Use of eddy covariance (EC) as part of net ecosystem carbon balance (NECB) studies of grazed grasslands has the potential to provide valuable insights into the influence of management on soil carbon (C) stocks and opportunities for potential mitigation. However, in rotationally grazed systems where the EC measurements extend across multiple paddocks, often due to necessity, interpretation of results can be complicated by differing paddock-scale management regimes despite being the same land use with a single overarching farm-scale management approach. Here, we calculated separate annual CO2 fluxes and NECBs for two adjacent paddocks under the same general land management using a single EC system for seven years. We were interested in determining whether fluxes and annual NECB of the paddocks were sufficiently similar to allow future side-by-side comparisons of management practices aimed at increasing soil C. We assigned the half-hourly flux measurements to individual paddocks (P31 and P32) using footprint analysis and then gap filled each dataset separately.

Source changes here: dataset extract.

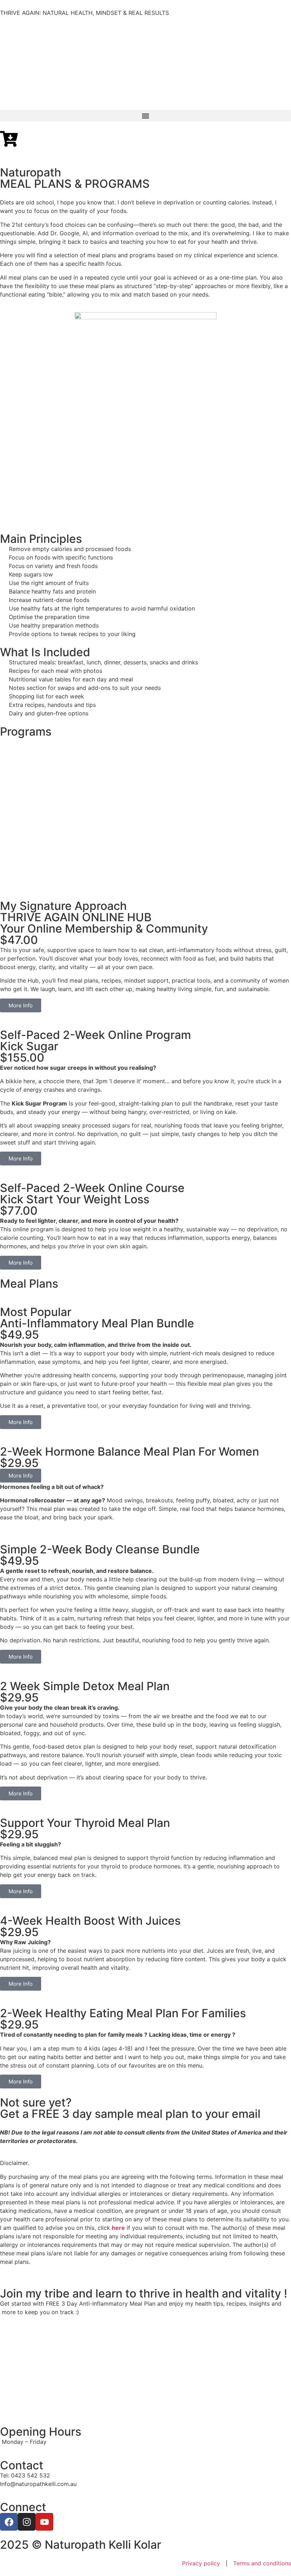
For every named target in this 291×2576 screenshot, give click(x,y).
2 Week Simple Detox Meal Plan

Additionally, we calculated annual fluxes (and NECBs) for the integrated area of both paddocks (i.e. using all measured flux data; referred to as NewMix). The mean (± 95% confidence interval) NECB for P31 and P32 were 1 ± 76 g C m−2 y−1, and 7 ± 80 g C m−2 y−1, which compared well with the NECB of NewMix (–14 ± 48 g C m−2 y−1). Large between-paddock and inter-annual variability were observed, and several consecutive years of data were required to determine with high certainty that both paddocks were C neutral. Day-to-day management decisions were identified as causing some of the variability. We concluded that the calculation of fluxes and NECB's from two adjacent paddocks using a single EC system was possible, and indeed, likely more insightful and useful than integrating across multiple paddocks. Such an approach can provide opportunities to more accurately quantify management effects, and test mitigation strategies by using treatment and control experiments on adjacent paddocks using a single EC system, although multiple measurement years are likely required. Alternatively, using two EC systems at separate sites, each quantifying both treatment and control fluxes would allow for replication, and thus greater statistical power, which has been a limitation for many EC based NECB studies.